* [TEXT TO READ]
--------

[Devel] [PATCH v3 vz9/vz10] dm-ploop: fallback to kvmalloc for large bvec allocations

Wed Oct 22 20:20:04 MSK 2025

Exactly. Do you understand better why I was so agitated about such
stupid thing? :-)

IMHO the only way to avoid disaster is do to use kvmalloc with
anything different of pure GFP_KERNEL/GFP_NOIO.

And when playing with gfp flags never try to outsmart youself. Linux
mm is a _mess_. The only way to make some
"smart trick" working and not just today is to copypaste from some
common widely used place, like net/core/skbuff.c

On Thu, Oct 23, 2025 at 12:56 AM Andrey Zhadchenko
<andrey.zhadchenko at virtuozzo.com> wrote:
>
>
>
> On 10/22/25 17:20, Vasileios Almpanis wrote:
> > When handling multiple concurrent dm-ploop requests, large bio_vec arrays
> > can be allocated during request processing. These allocations are currently
> > done with kmalloc_array(GFP_ATOMIC), which can fail under memory pressure
> > for higher orders (order >= 6, ~256KB). Such failures result in partial or
> > corrupted I/O, leading to EXT4 directory checksum errors and read-only
> > remounts under heavy parallel workloads.
> >
> > This patch adds a fallback mechanism to use kvmalloc_array for
> > large or failed allocations in case the kmalloc_array allocation fails.
> > This avoids high-order GFP_ATOMIC allocations from interrupt context
> > and ensures more reliable memory allocation behavior.
> >
> > Signed-off-by: Vasileios Almpanis <vasileios.almpanis at virtuozzo.com>
> > Acked-by: Denis V. Lunev <den at openvz.org>
> >
> > Feature: dm-ploop: ploop target driver
> > ---
> >   drivers/md/dm-ploop-map.c | 27 ++++++++++++++++++---------
> >   1 file changed, 18 insertions(+), 9 deletions(-)
> >
> > diff --git a/drivers/md/dm-ploop-map.c b/drivers/md/dm-ploop-map.c
> > index 3fb841f8bcea..8e40497b837c 100644
> > --- a/drivers/md/dm-ploop-map.c
> > +++ b/drivers/md/dm-ploop-map.c
> > @@ -194,7 +194,7 @@ static void ploop_prq_endio(struct pio *pio, void *prq_ptr,
> >       struct request *rq = prq->rq;
> >
> >       if (prq->bvec)
> > -             kfree(prq->bvec);
> > +             kvfree(prq->bvec);
> >       if (prq->css)
> >               css_put(prq->css);
> >       /*
> > @@ -1963,7 +1963,7 @@ void ploop_index_wb_submit(struct ploop *ploop, struct ploop_index_wb *piwb)
> >       ploop_runners_add_work(ploop, pio);
> >   }
> >
> > -static struct bio_vec *ploop_create_bvec_from_rq(struct request *rq)
> > +static struct bio_vec *ploop_create_bvec_from_rq(struct request *rq, gfp_t flags)

--------

* [RECORDS FOR THIS EXERCISE]
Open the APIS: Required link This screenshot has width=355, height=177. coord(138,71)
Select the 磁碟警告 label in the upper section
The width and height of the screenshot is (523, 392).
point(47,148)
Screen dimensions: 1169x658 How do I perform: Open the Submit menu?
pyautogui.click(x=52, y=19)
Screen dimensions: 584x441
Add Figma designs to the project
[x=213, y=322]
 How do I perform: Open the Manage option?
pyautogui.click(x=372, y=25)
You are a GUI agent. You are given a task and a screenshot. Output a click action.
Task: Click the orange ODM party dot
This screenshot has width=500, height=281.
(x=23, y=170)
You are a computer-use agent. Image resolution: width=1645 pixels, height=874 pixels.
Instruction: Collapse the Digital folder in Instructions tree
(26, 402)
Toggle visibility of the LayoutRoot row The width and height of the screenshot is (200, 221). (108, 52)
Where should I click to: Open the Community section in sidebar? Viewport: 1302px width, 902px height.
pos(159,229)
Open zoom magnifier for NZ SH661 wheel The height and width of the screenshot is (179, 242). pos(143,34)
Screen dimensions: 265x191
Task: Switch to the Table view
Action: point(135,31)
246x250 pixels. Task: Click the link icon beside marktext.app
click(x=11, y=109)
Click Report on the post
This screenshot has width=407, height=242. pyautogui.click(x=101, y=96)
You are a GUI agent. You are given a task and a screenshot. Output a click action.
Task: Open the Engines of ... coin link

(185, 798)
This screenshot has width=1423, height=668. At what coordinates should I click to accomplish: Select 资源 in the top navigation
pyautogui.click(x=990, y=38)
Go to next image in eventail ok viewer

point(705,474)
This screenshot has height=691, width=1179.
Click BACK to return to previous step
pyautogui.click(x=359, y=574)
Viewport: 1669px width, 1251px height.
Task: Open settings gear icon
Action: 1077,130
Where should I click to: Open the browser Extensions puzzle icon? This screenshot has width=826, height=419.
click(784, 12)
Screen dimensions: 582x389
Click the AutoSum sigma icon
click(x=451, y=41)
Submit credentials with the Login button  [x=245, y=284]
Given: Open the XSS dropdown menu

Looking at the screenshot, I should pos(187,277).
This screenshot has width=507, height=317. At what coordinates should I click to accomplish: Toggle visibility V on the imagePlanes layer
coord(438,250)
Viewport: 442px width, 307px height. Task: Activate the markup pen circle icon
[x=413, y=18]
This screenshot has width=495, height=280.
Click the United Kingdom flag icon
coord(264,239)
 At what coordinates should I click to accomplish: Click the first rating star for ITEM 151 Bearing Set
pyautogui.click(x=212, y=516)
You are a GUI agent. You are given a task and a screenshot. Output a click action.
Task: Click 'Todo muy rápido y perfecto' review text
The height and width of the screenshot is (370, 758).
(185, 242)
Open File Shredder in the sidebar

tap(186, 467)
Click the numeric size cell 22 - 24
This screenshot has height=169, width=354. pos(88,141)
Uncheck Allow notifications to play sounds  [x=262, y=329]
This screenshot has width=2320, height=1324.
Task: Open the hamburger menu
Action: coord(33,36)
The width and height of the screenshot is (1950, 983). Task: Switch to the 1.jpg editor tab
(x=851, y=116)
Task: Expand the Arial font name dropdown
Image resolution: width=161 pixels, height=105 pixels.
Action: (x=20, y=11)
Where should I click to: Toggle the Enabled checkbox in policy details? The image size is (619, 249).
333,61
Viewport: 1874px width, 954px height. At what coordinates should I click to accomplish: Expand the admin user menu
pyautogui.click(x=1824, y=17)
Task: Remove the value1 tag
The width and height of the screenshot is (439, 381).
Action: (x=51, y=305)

--------

* [TO DO]
1. Turn the entries, from their first line up to and including the line containing "pos(159,229)", into a numbered list with blank lines omitted.
2. Continue the mailing list thread about the dm-ploop kvmalloc patch from where it stops.

* [EXPECTED OUTPUTS]
1.
1. Open the APIS: Required link This screenshot has width=355, height=177. coord(138,71)
2. Select the 磁碟警告 label in the upper section
3. The width and height of the screenshot is (523, 392).
4. point(47,148)
5. Screen dimensions: 1169x658 How do I perform: Open the Submit menu?
6. pyautogui.click(x=52, y=19)
7. Screen dimensions: 584x441
8. Add Figma designs to the project
9. [x=213, y=322]
10.  How do I perform: Open the Manage option?
11. pyautogui.click(x=372, y=25)
12. You are a GUI agent. You are given a task and a screenshot. Output a click action.
13. Task: Click the orange ODM party dot
14. This screenshot has width=500, height=281.
15. (x=23, y=170)
16. You are a computer-use agent. Image resolution: width=1645 pixels, height=874 pixels.
17. Instruction: Collapse the Digital folder in Instructions tree
18. (26, 402)
19. Toggle visibility of the LayoutRoot row The width and height of the screenshot is (200, 221). (108, 52)
20. Where should I click to: Open the Community section in sidebar? Viewport: 1302px width, 902px height.
21. pos(159,229)

2.
> >   {
> >       struct bio_vec bv, *bvec, *tmp;
> >       struct req_iterator rq_iter;
> > @@ -1972,8 +1972,7 @@ static struct bio_vec *ploop_create_bvec_from_rq(struct request *rq)
> >       rq_for_each_bvec(bv, rq, rq_iter)
> >               nr_bvec++;
> >
> > -     bvec = kmalloc_array(nr_bvec, sizeof(struct bio_vec),
> > -                          GFP_ATOMIC);
> > +     bvec = kvmalloc_array(nr_bvec, sizeof(struct bio_vec), flags);
>
> I am not sure that will happen here. Imagine kvmalloc(GFP_ATOMIC) will
> firstly try kmalloc and fail. What's next? There are checks for
> gfpflags_allow_blocking(flags), but this is __GFP_DIRECT_RECLAIM and
> GFP_ATOMIC is (__GFP_HIGH|__GFP_ATOMIC|__GFP_KSWAPD_RECLAIM).
> In general GFP_ATOMIC is not allowed for kvmalloc but looks like the
> check is somewhere deep and I can't find it.
> I just hope we don't explode like in VSTOR-98291
>
> >       if (!bvec)
> >               goto out;
> >
> > @@ -1989,7 +1988,8 @@ ALLOW_ERROR_INJECTION(ploop_create_bvec_from_rq, NULL);
> >
> >   static void ploop_prepare_one_embedded_pio(struct ploop *ploop,
> >                                          struct pio *pio,
> > -                                        struct llist_head *lldeferred_pios)
> > +                                        struct llist_head *lldeferred_pios,
> > +                                        gfp_t flags)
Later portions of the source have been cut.